Действительно, общего языка они не нашли. Бисмарк в музыке любил только
барабанный бой. Ему плохо верилось, будто сидевший перед ним человек на две
головы ниже его ростом, бывший саксонский революционер, потом лизоблюд при
дворе полоумного короля, представляет собой национальную славу Германии.
Позднее Вагнер писал князю и по своему обычаю просил денег. Майстер всю
жизнь просил денег у всех, у кого можно было просить хоть с маленькой
надеждой на успех. Четырнадцати лет от роду он просил милостыню на большой
дороге — и никак не потому, что голодал: ему просто хотелось что-то купить.
Но несмотря на то, что подписал он письмо к канцлеру ‘глубоко преданный
поклонник’, несмотря на то, что выражал ‘безграничное уважение’ и как-то
сложно называл князя ‘великим воссоздателем немецких надежд’, Бисмарк не
дал ни гроша и даже не ответил на письмо. Канцлер берег казенные деньги.
Вдобавок, Майстер ему не понравился, — он говорил, что в жизни не встречал
более самоуверенного человека.
— Князь Бисмарк как тот генерал Фридриха Великого, который все
музыкальные произведения исполнял на мелодию Дессауского марша, —
саркастически ответил Майстер и высказался о политике великого воссоздателя
так резко, что чиновные гости даже несколько смутились. Коммерциенрат был
очень доволен. Старая дама заговорила о музыке.
— Кажется, господин аббат все прочел, — сказал кто-то.

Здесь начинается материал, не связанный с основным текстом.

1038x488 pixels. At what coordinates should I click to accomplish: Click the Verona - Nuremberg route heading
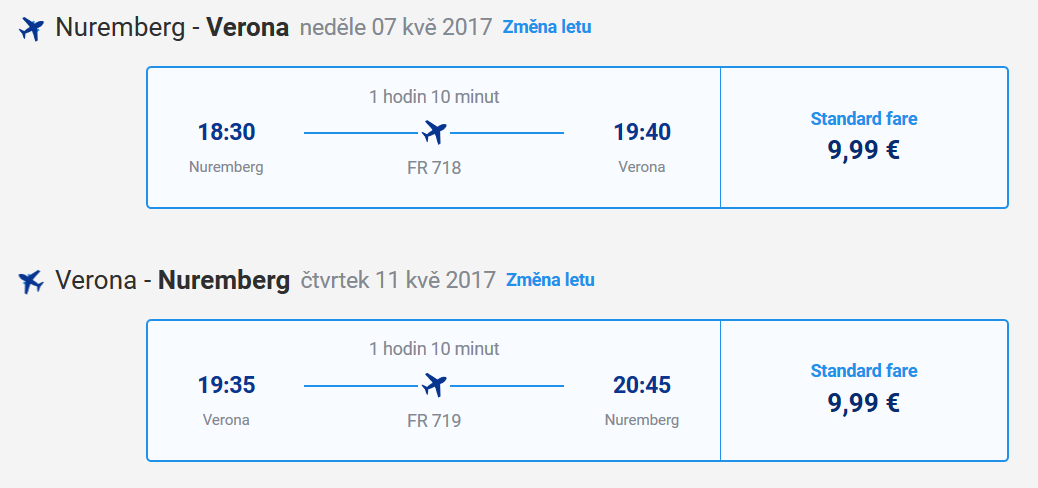tap(172, 281)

Действительно,
Лист положил рукопись. Он встал, подошел к Майстеру и обнял его. Его
картинный жест, его взволнованное лицо были яснее слов. Но Майстер желал,
чтобы были сказаны и слова, и, как всегда, этого добился. Он старался
изображать равнодушие, однако, руки у него дрожали.
— …Ну, вот, очень хорошо, — говорил он. — Значит, я еще не совсем
выжил из ума? Очень, очень рад. Но я жду от тебя не похвал, я их не люблю,
зачем мне похвалы? Нет, я хочу, чтобы ты это сыграл, а? Первый акт и начало
второго. Да, да, да, я знаю, ты очень стар, ты совершенно разучился играть,
да и никогда не умел, слышали, слышали, я знаю, я все знаю. Но мы с
Рубинштейном покажем тебе ноты. Правда, Рубинштейн?.. Вот это, от сих пор
до сих пор, это октава. Это до, твои французы называют эту ноту ут, — тыкая
в клавиши, говорил он так забавно, что смеялись самые застенчивые из
гостей. Коммерциенрат все запоминал. Лист, вздыхая, сел на стул перед
роялем, не очень ему удобный при его большом росте, и расположил на
клавишах свои огромные, страшные руки, с пальцами в полтора раза длиннее
обыкновенных. Рубинштейн впился в них глазами. Он сел рядом с Листом, чтобы
поворачивать страницы нот. Но аббат застенчиво сказал, что ноты не нужны:
он попробует сыграть на память. Рубинштейн ахнул, Герман Леви вздохнул,
Майстер пожал плечами. Во всем мире только Лист делал такие вещи. Он один
раз прочитывал сложные оркестровые партитуры и затем безошибочно
дирижировал оркестром без нот. Аббат стал играть. Как по команде, большая
часть гостей закрыли глаза. Коммерциенрат с любопытством поглядывал по
сторонам. Через минуту Майстер прослезился: это были то, то самое.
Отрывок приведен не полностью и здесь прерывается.